Housing officials might add some of the real estate agents back to the list next month, McNally said.
The new conditions for being approved to work with U.S. Forces Korea personnel require brokers to speak English, hold an official South Korean real estate certification, sign nondiscrimination and ethical practice declarations and complete additional paperwork.
Some of the companies that were cut from the list used brokers who were uncertified, but worked alongside brokers who had passed the certification tests. It is relatively common practice in South Korea for the uncertified broker to work on a contract and then bring in the certified broker to seal the deal, they say.
This practice is legal, said Kim Hyun-jung of the Land Register Division of Yongsan District Office. But it doesn’t meet Area II’s criteria, and that is probably why one broker whose firm works mostly with servicemembers says it is no longer on the list.
“They’ve basically said, ‘OK, your business is finished,’” said the broker, who, like most of those who were cut, requested anonymity because they fear retribution when they’re trying to get back on the approved list.
The broker and others sent an e-mail to the Area II housing office asking why they were no longer approved and received no response, the broker said.
“I have no any clue at all why we were not approved,” said another broker, Unity Realty’s Jina Park, a manager with 12 years of experience. “Unity is fully devoted to catering only to USFK customers.”
Some brokers were cut because they couldn’t speak English or weren’t following Area II rules — and that is justified, Park said.
However, she claimed that isn’t the case with her company and some of the others.
Some say they believe that the new list of pared-down brokers isn’t about higher standards, but rather favoritism by a longtime housing official.
Kim Dong-sik has worked for USFK for more than 25 years and once served as a housing manager. He still works for the Area II Housing Office, though not as the office’s head.
From 2001 to 2003, the Army investigated Kim three times on allegations of bribery, conflict of interest and intimidation. Although investigators told Stripes they had no doubt he was guilty, no charges were ever filed.
In November 2003, Kim received a letter from Lt. Col. Steven Roemhildt of the Directorate of Public Works that stated: “I have lost confidence in you and no longer trust you to faithfully execute the responsibilities of your position.”
However, Kim had not yet received a final review and apparently was retained.

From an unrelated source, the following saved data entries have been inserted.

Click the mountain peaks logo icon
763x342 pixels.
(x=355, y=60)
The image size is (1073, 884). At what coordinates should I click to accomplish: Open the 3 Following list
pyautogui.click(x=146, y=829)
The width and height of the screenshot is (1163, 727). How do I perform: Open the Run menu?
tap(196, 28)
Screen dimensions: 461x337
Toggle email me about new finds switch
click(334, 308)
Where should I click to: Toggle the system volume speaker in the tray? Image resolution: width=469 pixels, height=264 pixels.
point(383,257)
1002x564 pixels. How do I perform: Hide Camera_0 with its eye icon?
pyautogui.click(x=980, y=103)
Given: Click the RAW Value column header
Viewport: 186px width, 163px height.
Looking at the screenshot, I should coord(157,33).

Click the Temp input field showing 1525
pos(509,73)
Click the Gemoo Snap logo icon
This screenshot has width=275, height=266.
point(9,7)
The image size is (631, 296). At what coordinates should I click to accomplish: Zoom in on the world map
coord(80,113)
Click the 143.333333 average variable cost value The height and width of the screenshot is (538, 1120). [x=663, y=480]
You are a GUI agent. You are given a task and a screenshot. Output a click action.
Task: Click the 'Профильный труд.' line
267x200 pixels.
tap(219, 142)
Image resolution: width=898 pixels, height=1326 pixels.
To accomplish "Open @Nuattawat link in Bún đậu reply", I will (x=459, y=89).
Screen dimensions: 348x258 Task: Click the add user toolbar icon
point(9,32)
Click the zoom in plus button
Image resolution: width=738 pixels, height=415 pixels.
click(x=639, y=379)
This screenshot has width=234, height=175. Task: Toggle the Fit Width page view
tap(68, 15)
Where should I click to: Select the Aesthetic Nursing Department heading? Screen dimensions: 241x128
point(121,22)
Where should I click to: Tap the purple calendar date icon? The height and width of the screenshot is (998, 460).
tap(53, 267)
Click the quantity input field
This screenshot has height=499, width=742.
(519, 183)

In 2003, Kim said he was the victim of overzealous investigators and that he fought hard to keep real estate brokers and landlords from ripping off the base.
He also cited a 2002 award — while he was under investigation — “for exceptional performance of duty” that he received from Area II officials.
On Friday, Kim declined to comment and directed all queries to public affairs officials.
Goo Yoon-young of the Area II-approved Acres and Dollars Realty says Kim is an innocent man. She also praised the military for setting the new standards and eliminating those “who have contributed to distorting real estate markets and doing harm to USFK customers and licensed realtors.”
Non-approved brokers still can do business with U.S. personnel, but there is a much larger paperwork burden for landlords. Consequently, landlords are less likely to work with them, unapproved brokers say.
Nevertheless, one de-listed broker complied with the added paperwork, only to lose the deal when the contract came back with a new two-paragraph stamp saying that the housing office has “limited ability to assist” personnel who sign with unapproved brokers.
“Customers, when they see that, they get really knocked out,” the broker said.
The broker said he doesn’t know a single servicemember who signed the deal after reading the warning stamp.